◆ **EXERCISE AIM**: From the data below, return the exact lines starting at the line containing "The width and height of the screenshot is (470, 564)." and ending at the line containing "You are a computer-use agent. 1100x656", both included, and nothing else.

Stored items:
--------------------

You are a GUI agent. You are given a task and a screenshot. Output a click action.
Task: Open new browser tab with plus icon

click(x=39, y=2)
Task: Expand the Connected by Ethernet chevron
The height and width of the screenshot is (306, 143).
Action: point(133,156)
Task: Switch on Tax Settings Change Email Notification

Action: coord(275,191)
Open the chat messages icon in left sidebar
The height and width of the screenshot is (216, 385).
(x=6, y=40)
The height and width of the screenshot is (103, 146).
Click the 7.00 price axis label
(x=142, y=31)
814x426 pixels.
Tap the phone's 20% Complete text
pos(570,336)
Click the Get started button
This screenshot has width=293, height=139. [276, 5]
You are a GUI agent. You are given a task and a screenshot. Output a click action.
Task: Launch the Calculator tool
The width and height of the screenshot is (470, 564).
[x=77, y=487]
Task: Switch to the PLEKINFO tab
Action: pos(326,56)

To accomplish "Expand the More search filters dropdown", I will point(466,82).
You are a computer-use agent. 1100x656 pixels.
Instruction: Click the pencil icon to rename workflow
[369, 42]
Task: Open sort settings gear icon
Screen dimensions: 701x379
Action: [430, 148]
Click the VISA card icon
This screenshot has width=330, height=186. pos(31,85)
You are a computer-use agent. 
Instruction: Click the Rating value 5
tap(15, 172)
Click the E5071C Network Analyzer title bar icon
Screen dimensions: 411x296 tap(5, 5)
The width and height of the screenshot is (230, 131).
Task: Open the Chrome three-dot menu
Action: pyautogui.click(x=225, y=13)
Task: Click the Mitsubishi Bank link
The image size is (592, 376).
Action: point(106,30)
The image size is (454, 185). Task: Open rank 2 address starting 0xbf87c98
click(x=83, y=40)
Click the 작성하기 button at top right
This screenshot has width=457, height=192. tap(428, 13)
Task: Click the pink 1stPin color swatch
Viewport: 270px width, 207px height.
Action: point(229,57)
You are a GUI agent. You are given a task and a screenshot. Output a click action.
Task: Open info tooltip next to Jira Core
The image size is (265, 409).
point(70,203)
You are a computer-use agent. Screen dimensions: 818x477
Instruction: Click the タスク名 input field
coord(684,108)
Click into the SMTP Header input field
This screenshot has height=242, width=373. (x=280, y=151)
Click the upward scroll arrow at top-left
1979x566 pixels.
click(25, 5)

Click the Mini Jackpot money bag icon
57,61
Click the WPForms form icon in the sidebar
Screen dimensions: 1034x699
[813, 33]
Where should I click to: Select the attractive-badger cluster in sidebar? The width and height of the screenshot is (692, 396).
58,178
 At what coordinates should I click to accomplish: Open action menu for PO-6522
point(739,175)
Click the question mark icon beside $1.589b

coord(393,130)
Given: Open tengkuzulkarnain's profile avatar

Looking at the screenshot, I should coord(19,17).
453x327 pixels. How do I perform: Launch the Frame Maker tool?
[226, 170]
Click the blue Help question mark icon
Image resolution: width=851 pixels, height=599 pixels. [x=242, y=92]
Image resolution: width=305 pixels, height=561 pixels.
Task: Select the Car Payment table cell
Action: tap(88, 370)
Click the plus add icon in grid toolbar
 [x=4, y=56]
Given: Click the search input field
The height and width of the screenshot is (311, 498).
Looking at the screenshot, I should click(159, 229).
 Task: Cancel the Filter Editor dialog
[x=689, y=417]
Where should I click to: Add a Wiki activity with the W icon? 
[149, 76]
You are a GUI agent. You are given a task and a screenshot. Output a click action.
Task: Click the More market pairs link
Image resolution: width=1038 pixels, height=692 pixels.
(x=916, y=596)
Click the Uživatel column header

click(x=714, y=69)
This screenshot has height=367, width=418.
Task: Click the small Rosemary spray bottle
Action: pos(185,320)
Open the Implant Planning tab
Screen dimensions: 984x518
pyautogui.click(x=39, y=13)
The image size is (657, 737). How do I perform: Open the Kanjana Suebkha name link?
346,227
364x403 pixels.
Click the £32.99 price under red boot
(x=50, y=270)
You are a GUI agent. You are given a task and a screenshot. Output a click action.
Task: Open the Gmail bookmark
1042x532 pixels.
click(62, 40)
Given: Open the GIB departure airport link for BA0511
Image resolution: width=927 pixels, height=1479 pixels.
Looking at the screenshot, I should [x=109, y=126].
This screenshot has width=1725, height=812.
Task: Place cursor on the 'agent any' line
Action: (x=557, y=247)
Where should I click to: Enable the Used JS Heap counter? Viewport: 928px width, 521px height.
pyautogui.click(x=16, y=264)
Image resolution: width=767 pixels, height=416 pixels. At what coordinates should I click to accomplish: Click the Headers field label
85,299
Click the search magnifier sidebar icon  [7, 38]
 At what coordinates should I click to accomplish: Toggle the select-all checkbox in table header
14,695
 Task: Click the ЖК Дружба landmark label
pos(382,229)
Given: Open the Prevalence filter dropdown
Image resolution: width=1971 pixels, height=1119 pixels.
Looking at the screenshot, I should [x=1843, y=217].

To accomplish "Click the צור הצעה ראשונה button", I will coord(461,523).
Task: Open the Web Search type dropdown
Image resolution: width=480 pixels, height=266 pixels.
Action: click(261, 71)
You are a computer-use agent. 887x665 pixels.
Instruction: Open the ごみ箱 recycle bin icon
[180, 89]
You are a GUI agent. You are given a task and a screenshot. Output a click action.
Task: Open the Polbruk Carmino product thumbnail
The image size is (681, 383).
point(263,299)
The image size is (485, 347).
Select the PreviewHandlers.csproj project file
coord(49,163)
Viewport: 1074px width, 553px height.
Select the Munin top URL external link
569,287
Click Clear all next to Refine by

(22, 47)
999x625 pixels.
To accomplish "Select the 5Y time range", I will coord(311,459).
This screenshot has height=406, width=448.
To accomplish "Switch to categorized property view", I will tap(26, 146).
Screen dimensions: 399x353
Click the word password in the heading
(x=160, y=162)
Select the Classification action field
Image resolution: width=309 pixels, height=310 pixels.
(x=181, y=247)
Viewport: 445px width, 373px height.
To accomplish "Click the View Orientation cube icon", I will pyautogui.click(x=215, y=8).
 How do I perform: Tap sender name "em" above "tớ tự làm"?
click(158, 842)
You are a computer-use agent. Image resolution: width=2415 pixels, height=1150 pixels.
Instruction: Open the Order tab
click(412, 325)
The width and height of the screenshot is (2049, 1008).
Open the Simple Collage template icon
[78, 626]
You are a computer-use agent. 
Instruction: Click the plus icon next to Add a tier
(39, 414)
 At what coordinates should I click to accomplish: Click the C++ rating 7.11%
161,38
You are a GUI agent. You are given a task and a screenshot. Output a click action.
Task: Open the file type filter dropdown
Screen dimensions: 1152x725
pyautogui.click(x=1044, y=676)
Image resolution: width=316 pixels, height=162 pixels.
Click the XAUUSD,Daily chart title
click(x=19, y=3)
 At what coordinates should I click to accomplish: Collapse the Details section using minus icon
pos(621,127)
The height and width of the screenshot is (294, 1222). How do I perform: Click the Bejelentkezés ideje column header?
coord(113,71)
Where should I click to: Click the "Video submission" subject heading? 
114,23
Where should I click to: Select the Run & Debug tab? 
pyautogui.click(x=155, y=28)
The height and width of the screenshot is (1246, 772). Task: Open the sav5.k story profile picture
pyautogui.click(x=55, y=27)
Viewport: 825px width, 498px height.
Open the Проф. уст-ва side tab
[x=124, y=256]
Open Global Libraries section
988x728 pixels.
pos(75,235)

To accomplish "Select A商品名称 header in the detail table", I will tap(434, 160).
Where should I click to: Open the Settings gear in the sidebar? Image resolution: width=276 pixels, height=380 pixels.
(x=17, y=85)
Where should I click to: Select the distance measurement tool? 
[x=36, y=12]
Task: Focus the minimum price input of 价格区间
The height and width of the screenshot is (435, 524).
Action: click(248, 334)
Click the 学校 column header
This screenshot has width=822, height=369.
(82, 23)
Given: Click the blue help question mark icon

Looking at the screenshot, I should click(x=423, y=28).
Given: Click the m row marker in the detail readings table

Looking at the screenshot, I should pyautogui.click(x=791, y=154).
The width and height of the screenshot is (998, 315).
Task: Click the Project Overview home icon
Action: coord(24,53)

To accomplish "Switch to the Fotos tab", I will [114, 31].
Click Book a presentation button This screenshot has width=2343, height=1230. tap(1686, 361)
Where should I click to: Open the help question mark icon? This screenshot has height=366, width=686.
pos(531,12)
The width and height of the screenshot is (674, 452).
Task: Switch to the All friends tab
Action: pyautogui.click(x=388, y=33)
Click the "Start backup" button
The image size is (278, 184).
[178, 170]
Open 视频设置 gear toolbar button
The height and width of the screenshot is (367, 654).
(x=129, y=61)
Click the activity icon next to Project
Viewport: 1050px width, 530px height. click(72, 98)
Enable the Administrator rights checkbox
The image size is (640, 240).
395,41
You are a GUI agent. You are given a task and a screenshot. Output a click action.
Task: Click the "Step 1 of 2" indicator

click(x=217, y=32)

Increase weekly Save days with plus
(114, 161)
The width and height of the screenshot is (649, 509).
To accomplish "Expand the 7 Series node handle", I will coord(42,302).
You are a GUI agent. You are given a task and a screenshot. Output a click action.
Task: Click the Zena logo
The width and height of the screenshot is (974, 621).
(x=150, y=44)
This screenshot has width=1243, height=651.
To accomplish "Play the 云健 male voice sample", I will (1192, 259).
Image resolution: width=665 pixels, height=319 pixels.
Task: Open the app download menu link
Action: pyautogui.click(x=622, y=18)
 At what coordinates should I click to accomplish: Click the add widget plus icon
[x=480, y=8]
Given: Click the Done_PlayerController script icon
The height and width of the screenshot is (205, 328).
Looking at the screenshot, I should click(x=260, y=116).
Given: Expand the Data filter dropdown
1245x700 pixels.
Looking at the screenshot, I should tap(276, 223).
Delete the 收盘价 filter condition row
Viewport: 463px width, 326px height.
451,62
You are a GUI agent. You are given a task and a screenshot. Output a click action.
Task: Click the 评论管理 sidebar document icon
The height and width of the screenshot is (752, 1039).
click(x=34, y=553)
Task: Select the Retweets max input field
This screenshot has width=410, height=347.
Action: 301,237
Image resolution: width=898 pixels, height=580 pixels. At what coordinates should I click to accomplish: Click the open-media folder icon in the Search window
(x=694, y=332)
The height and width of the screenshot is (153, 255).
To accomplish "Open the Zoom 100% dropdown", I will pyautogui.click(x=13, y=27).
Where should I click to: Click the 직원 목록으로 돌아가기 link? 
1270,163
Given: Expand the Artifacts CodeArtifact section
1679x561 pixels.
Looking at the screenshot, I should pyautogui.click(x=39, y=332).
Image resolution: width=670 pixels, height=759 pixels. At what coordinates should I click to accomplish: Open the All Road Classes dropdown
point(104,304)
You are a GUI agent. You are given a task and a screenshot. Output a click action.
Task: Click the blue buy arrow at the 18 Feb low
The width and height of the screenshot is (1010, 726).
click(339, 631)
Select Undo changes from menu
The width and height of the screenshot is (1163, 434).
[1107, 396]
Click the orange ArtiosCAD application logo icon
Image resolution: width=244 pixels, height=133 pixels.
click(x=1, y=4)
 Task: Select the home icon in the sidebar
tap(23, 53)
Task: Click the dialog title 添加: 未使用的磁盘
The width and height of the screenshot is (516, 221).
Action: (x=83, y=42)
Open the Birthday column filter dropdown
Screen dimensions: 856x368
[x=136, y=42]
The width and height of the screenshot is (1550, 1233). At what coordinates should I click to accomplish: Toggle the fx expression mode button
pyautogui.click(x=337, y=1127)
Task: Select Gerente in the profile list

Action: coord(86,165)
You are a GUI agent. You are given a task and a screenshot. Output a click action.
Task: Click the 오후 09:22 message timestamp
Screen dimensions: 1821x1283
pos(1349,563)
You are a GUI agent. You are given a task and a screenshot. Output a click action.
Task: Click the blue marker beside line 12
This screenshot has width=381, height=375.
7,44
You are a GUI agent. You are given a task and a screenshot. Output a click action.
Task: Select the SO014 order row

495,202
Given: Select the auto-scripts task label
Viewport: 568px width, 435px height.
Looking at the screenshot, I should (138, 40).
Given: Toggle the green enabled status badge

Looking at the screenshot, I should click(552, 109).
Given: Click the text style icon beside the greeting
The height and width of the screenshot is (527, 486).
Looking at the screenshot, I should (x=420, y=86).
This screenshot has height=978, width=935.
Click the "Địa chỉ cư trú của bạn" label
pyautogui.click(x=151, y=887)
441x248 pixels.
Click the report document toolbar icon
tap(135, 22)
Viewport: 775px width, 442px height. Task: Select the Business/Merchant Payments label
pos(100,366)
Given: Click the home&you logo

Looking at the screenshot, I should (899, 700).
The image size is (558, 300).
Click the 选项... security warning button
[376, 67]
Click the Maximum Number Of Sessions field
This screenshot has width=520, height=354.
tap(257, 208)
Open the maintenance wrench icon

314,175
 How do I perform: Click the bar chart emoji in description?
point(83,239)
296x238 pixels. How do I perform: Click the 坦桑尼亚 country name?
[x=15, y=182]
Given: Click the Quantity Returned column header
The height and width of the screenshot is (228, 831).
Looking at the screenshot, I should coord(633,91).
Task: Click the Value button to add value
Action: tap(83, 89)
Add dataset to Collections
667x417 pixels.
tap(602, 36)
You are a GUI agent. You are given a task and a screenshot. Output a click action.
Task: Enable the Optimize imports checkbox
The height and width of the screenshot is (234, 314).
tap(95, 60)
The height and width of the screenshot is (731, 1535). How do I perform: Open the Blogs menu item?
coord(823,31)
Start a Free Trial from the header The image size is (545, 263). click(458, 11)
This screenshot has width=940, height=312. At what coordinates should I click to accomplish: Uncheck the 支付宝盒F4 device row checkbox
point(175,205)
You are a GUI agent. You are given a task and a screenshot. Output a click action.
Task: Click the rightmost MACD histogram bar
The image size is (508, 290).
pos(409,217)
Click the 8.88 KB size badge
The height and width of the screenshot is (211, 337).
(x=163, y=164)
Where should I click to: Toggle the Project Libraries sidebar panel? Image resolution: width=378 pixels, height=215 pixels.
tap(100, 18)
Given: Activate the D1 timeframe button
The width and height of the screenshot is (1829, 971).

--------------------

◆ **OUTPUT OF THE TASK**:
The width and height of the screenshot is (470, 564).
[x=77, y=487]
Task: Switch to the PLEKINFO tab
Action: pos(326,56)

To accomplish "Expand the More search filters dropdown", I will point(466,82).
You are a computer-use agent. 1100x656 pixels.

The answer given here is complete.